四拾参


家に帰ると、心配していたというより怒っていた清江にこってり絞られて、ぐったりしながら小太郎たちは部屋に入った。
「・・・つ、疲れた・・・」
ベッドに倒れこむ。
「清江さん・・・僕にまで怒らなくたっていいのに〜・・・」
同じく清江に叱られた白迅も、小太郎の隣に倒れこむ。
「・・・小太郎。・・・・・・こんな時に何なんだけど・・・もう、小太郎を巻き込むのは避けられないよ」
「え?」
倒れこんでいた体を起こして、白迅の方に向き直る。
白迅も、起き上がり小太郎に向き直った。
「本当は、あんまり深く巻き込みたくなかった。キミ、とっても良い子だし、普通だし。
でも・・・牙血が復活してるなら、話は別」
一拍置いて、真剣な目で白迅は言った。
「全てを話すよ、小太郎。・・・僕が知ってるコト」

「え、ちょっと、待ってよ白迅・・・!いいの、あんなに必死に隠してたのに・・・」
「いいんだよ。というか、話さなくちゃいけない。もう・・・隠したままじゃ、キミを守れないよ」
神妙な面持ちの白迅に、小太郎も真剣な眼差しを返す。
「どこから話せばいいのかなあ・・・。僕もコトバで説明したことって、あんまり無いから、
分かりにくいかもしれないんだけどね」
にこりと笑った白迅の顔がいつものままで、小太郎はほっとしたように表情を緩めた。
「いいよ、まだ寝るまでは時間いっぱいあるから、ゆっくり話してよ」
「うん。・・・僕らはね、キミの魂を護る、守護者。キミの魂は、特別なんだよ」
何度も聞いたその『特別』という言葉に、小太郎は頷く。
「そして、守護者の条件は、一つ。・・・人に近しい場所にいた、ということ」
「人に、近しい場所・・・」
小太郎が繰り返すと、白迅は肯定するように首を縦に振った。
「つまり・・・それはね、僕らの世界・・・『神界』では、いけないコトなんだよ」
「え?」
「うーん・・・まず、神界からかな。僕らが元いた世界、『神界』は、神の世界。
沢山、神がいるんだ。その神々のてっぺんに、立ってるヒトが・・・僕らを人界に落とした」
落とした、という言葉に、小太郎は僅かに表情を曇らせた。
それは、人の世界が、咎人の檻だと言っているのと同じでは無いのか。
「ごめん、嫌な言い方だ。・・・でもね、僕らはずっとそう言ってきたんだよ。
罪を犯した者は、『落とされる』んだ。この世界に、ね。・・・他の言い方を、僕らは知らない」
人がそんなに良いなら、人の世界にいるようにと。
「日和も、昇姫も、からさんも、八魂も。・・・みんなみんな、小太郎が会ったヒトたちは、そういうヒトたち。
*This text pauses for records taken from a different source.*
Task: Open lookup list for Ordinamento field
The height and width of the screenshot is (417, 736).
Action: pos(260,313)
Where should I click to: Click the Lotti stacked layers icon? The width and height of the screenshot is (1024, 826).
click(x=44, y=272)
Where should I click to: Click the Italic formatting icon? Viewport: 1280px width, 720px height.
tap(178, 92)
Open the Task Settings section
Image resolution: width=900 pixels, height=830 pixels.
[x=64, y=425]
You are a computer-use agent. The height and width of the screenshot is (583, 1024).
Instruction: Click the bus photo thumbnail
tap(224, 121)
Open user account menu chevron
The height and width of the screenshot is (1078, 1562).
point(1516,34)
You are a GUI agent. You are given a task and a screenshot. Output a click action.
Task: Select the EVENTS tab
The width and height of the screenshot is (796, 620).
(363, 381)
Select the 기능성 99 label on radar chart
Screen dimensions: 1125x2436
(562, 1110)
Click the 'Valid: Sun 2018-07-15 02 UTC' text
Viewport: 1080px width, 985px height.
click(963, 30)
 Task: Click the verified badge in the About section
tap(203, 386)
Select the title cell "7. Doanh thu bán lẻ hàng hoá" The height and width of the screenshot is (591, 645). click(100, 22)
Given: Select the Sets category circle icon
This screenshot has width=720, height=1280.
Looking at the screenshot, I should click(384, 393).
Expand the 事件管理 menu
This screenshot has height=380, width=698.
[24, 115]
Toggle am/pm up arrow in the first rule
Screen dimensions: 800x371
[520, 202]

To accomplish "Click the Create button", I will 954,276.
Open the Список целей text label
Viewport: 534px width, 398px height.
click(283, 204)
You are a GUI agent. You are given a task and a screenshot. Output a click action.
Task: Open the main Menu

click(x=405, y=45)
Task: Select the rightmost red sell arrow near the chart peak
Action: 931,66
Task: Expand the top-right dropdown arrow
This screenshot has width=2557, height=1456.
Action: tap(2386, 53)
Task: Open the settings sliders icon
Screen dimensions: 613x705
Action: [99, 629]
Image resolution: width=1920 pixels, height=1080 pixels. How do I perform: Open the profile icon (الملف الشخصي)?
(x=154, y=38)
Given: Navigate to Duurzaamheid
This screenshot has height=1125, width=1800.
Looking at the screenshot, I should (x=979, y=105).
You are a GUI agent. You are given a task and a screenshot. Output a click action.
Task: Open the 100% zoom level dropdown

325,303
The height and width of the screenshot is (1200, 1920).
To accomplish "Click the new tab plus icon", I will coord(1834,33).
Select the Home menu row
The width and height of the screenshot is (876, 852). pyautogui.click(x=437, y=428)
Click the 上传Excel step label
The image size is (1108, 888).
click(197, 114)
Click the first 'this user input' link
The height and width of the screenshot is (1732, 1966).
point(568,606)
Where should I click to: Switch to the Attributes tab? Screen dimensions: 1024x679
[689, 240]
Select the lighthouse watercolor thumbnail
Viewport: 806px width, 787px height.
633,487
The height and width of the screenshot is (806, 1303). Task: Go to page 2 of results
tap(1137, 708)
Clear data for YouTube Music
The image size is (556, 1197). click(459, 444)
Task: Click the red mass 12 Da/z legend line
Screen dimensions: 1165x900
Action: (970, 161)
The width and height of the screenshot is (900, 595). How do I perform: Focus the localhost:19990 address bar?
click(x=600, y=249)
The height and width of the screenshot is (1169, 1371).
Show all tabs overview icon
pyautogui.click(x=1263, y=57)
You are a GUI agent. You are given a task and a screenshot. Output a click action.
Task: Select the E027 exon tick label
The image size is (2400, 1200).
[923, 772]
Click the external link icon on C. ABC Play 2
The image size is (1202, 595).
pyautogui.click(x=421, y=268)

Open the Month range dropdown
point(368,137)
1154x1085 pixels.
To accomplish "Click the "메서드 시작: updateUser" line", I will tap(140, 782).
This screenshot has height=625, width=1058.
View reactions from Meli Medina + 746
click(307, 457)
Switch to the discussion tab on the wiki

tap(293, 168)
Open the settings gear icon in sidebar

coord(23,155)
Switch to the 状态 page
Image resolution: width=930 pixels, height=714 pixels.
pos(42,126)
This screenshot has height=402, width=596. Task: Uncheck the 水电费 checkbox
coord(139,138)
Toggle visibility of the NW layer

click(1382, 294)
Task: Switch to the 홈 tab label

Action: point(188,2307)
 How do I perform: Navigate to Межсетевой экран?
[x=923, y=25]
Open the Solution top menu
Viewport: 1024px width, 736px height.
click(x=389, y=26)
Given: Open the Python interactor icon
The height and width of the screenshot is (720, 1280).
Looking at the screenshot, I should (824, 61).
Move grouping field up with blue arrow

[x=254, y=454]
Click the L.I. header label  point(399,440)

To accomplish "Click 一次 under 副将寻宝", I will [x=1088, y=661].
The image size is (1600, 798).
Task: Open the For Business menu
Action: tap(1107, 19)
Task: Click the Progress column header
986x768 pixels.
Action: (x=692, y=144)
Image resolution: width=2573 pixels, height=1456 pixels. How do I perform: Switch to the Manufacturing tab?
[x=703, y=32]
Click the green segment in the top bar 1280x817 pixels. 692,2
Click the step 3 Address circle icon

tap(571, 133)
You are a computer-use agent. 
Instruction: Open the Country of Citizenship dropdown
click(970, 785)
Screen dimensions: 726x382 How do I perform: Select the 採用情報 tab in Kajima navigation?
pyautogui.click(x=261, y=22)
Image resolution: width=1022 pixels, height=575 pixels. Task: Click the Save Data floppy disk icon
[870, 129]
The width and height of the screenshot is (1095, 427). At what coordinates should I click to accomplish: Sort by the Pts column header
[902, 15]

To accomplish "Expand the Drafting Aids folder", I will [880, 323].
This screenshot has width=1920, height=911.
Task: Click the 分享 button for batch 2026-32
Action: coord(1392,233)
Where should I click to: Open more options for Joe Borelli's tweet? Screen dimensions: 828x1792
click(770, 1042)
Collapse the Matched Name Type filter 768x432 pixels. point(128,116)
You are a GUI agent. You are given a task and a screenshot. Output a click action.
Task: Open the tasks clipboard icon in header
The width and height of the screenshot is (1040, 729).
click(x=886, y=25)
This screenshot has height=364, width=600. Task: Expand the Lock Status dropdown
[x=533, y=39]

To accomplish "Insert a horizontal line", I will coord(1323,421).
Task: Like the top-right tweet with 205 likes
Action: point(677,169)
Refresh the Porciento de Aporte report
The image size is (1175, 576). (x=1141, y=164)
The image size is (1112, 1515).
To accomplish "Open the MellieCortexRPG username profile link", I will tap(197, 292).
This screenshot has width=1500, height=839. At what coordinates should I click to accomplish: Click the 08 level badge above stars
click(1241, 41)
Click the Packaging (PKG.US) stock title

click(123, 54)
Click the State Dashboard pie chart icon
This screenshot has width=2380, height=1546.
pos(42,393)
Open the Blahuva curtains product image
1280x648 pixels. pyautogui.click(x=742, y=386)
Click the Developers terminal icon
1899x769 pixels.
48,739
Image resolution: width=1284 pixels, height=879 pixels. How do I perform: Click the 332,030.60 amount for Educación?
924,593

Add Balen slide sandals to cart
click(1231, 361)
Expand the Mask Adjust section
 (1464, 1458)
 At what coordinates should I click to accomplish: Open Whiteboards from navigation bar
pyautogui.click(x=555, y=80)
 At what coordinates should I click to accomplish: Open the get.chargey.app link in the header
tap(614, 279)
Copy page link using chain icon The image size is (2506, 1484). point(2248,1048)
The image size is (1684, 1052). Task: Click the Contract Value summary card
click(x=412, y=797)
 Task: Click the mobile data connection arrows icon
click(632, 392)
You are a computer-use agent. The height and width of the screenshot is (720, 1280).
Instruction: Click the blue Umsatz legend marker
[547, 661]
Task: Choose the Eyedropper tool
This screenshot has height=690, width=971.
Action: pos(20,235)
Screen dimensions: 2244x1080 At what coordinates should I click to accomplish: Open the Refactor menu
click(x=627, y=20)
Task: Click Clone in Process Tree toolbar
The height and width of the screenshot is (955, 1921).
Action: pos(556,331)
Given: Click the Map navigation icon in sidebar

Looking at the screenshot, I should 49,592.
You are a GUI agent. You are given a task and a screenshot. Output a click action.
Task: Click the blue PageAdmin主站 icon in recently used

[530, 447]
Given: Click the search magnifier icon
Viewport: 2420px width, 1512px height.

人の肩を持てば、この世界に来るんだ。そしてずっと、魂の守護者としてココにいる。今までも、これからも」
息を大きく吐いて、大きく吸う。
「・・・・・・戻れないんだ。みんな。でもね、多分・・・僕だけじゃない、みんな後悔してないよ。
人が好きなんだ、この世界が大好き。だから、戻れなくたっていいんだ」
ふっと、白迅が口を噤む。
「まあ、な・・・そりゃあ、後悔してたって、始まらねえからよ」
しんとしたそこへ、響いた声。
「や、夜狩・・・!!」
窓の外から現れたのは、黒い影。